---------- DATA FOR REVIEW ----------

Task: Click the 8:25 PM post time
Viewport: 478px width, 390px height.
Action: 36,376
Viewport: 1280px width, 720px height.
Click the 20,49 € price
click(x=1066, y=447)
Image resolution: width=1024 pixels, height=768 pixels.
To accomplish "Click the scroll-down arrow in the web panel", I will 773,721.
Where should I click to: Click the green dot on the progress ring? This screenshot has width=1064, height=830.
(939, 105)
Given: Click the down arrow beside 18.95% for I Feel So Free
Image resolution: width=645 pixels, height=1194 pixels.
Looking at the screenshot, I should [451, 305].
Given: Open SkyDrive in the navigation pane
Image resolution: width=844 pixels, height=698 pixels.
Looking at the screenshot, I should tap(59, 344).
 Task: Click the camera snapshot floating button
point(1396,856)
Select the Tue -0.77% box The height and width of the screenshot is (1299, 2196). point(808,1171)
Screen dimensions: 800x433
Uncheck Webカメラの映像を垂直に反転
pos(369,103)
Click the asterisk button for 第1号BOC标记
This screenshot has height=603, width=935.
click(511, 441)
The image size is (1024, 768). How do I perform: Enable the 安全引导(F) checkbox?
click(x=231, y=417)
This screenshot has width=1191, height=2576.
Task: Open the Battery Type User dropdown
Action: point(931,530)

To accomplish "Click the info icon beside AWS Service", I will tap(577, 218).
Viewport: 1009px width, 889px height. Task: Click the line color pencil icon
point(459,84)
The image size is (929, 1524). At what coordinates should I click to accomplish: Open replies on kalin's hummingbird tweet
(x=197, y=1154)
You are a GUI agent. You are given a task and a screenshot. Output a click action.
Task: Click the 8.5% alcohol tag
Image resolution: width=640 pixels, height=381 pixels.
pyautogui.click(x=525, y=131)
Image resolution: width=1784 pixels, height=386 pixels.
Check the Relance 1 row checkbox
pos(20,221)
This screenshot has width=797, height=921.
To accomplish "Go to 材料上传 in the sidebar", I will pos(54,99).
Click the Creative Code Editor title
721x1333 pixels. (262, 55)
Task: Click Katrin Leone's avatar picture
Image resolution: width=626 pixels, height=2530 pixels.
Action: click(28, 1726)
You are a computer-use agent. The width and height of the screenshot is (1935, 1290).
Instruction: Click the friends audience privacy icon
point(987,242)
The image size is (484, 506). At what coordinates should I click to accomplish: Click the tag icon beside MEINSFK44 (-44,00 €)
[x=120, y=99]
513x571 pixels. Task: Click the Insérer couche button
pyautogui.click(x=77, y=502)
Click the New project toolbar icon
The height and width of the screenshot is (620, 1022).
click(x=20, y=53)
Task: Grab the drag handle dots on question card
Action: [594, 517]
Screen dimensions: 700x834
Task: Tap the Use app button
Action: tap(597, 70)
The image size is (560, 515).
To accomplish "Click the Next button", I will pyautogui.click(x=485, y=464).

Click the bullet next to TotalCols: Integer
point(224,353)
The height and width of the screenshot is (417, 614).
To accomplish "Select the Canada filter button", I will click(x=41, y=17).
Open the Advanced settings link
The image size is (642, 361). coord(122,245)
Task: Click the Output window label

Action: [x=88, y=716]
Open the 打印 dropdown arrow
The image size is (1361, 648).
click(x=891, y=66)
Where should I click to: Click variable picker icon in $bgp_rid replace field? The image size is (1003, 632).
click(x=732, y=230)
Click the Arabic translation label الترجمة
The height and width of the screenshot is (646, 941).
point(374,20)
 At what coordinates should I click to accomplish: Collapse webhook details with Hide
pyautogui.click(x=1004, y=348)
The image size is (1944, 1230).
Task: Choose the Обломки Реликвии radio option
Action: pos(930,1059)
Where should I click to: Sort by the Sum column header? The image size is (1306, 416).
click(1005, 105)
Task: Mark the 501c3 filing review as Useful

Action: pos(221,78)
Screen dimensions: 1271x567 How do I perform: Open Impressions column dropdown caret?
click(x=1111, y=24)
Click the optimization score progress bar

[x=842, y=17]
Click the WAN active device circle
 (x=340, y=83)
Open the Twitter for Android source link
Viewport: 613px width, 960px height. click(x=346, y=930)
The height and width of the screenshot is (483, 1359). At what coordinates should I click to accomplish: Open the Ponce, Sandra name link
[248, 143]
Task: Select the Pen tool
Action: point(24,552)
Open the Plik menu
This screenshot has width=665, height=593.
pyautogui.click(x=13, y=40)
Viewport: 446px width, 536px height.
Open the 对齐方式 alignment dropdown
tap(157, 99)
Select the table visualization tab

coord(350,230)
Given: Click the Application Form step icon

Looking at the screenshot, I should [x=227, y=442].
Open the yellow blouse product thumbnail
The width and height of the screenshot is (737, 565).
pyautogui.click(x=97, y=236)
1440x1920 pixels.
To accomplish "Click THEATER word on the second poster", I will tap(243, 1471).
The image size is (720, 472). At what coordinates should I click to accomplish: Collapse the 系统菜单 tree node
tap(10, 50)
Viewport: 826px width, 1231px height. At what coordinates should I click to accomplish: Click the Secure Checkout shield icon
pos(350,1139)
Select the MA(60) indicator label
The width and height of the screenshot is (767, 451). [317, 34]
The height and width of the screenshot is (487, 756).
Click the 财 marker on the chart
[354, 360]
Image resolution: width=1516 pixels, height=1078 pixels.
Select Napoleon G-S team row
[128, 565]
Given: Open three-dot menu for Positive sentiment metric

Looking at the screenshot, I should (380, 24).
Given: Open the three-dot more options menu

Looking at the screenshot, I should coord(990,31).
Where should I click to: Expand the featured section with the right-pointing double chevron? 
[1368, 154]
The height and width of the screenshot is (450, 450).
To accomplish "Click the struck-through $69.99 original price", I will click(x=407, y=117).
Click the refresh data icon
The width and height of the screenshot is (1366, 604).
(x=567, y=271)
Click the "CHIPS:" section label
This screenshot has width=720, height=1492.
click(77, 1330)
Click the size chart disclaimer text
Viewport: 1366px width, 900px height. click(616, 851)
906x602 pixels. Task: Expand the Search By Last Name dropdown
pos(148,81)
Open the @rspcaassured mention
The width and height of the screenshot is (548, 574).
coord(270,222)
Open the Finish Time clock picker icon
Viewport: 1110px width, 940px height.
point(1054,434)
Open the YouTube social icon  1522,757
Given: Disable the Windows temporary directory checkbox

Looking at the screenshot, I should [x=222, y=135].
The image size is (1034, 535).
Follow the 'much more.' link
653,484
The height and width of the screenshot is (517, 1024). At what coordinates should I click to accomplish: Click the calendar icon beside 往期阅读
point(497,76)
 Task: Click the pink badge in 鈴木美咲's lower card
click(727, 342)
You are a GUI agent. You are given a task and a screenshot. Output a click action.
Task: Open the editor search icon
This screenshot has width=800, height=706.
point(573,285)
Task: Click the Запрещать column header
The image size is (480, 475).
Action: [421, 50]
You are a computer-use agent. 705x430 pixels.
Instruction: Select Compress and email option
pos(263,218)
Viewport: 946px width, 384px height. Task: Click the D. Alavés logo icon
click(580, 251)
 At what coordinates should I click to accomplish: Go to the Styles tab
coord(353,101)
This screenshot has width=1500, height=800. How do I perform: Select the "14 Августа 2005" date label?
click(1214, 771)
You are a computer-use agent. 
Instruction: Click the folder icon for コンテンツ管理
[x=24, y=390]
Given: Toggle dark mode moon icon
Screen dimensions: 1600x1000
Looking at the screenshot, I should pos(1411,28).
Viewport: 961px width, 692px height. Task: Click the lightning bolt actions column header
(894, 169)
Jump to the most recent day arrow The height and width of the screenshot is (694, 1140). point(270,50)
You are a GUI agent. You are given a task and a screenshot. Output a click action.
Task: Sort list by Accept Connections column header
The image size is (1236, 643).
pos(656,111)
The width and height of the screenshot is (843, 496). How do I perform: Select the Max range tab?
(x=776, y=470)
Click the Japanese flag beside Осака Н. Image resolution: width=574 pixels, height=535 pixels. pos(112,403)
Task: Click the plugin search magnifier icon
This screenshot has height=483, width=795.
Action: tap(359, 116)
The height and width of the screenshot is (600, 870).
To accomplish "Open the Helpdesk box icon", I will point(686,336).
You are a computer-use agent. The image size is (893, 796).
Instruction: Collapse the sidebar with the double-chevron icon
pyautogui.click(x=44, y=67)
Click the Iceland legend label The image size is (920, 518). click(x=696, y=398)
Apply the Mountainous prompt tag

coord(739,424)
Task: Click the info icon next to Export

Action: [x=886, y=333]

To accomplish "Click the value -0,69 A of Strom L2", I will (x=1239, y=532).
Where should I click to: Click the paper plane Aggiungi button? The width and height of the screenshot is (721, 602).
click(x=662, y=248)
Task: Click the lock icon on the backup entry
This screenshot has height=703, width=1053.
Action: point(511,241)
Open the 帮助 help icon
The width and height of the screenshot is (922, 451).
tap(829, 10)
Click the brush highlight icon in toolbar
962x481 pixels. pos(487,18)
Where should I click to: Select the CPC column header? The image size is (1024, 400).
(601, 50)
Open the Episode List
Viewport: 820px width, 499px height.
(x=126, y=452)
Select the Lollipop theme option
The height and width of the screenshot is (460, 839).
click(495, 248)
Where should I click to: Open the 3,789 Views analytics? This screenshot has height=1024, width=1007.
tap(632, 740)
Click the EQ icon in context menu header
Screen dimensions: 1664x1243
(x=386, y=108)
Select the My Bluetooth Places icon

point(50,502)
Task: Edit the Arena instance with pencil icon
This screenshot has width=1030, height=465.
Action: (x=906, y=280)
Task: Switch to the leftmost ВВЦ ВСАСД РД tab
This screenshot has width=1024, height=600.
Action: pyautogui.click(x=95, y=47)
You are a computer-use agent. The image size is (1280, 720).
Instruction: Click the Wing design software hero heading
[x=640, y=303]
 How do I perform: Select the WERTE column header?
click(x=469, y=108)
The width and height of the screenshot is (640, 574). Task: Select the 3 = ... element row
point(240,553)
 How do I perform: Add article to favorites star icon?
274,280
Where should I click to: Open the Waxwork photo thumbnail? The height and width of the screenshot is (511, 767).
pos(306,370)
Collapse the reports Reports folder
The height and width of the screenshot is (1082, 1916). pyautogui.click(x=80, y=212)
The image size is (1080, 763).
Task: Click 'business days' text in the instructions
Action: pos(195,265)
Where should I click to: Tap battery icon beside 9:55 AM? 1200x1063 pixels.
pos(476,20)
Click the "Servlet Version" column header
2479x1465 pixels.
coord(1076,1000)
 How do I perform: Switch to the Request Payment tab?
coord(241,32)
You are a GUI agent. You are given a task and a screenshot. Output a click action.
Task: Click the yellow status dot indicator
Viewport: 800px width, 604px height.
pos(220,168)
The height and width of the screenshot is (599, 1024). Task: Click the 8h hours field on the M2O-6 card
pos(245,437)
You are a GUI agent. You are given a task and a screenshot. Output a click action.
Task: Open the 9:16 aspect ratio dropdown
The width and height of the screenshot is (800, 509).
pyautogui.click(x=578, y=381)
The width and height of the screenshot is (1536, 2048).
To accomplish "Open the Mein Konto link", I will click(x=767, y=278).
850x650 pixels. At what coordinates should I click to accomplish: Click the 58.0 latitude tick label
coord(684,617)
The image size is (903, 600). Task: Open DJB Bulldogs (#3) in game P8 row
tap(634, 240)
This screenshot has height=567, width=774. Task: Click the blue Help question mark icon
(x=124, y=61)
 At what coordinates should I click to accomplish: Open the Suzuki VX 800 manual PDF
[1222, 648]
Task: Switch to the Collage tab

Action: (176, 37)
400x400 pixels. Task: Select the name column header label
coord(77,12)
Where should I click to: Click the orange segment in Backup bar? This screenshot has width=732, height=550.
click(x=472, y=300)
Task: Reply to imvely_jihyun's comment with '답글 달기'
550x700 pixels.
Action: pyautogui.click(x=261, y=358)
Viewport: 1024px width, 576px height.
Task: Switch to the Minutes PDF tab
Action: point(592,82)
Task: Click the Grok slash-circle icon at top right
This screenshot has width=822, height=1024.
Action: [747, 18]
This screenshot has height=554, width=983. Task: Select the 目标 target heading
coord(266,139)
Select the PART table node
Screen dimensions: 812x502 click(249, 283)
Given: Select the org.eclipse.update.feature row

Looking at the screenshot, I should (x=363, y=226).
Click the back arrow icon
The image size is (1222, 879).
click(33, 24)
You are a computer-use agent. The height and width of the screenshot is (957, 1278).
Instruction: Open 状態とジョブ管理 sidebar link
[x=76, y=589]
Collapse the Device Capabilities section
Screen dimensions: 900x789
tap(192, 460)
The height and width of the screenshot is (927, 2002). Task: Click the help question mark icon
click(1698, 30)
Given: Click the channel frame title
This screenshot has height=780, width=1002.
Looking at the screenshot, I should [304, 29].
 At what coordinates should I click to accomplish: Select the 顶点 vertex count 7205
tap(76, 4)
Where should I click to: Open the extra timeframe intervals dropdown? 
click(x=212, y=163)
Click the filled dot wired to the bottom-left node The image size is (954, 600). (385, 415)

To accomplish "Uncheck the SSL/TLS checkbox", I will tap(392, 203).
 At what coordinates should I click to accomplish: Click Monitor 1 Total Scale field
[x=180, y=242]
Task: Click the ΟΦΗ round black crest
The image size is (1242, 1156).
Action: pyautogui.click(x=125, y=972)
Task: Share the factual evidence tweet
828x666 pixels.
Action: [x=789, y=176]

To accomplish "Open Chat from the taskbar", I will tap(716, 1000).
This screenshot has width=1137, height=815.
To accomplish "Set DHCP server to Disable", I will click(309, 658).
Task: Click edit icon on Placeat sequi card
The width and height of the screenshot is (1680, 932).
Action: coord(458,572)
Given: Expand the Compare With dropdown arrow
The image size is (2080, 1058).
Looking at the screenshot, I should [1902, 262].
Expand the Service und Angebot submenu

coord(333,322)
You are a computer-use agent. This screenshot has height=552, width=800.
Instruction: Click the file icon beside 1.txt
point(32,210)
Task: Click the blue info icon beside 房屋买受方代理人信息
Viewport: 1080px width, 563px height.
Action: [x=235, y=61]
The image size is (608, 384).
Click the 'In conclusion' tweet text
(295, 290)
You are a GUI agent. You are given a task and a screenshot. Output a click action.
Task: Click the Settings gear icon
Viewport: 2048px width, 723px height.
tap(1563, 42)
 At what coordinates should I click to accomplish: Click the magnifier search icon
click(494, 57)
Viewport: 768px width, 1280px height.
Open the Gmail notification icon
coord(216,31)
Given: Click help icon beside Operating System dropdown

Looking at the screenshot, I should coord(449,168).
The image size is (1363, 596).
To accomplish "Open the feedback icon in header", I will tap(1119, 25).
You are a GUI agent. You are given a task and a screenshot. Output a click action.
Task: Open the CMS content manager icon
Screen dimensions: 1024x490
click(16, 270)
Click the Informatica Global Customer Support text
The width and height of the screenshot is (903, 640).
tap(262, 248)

----------

WORK TO BE COMPLETED - Would you please copy every line in the data that contains the word "computer"?

RESULT BELOW -
You are a computer-use agent. The width and height of the screenshot is (1935, 1290).
You are a computer-use agent. 705x430 pixels.
You are a computer-use agent. 
You are a computer-use agent. The image size is (893, 796).
You are a computer-use agent. The image size is (1280, 720).
You are a computer-use agent. The height and width of the screenshot is (957, 1278).
You are a computer-use agent. This screenshot has height=552, width=800.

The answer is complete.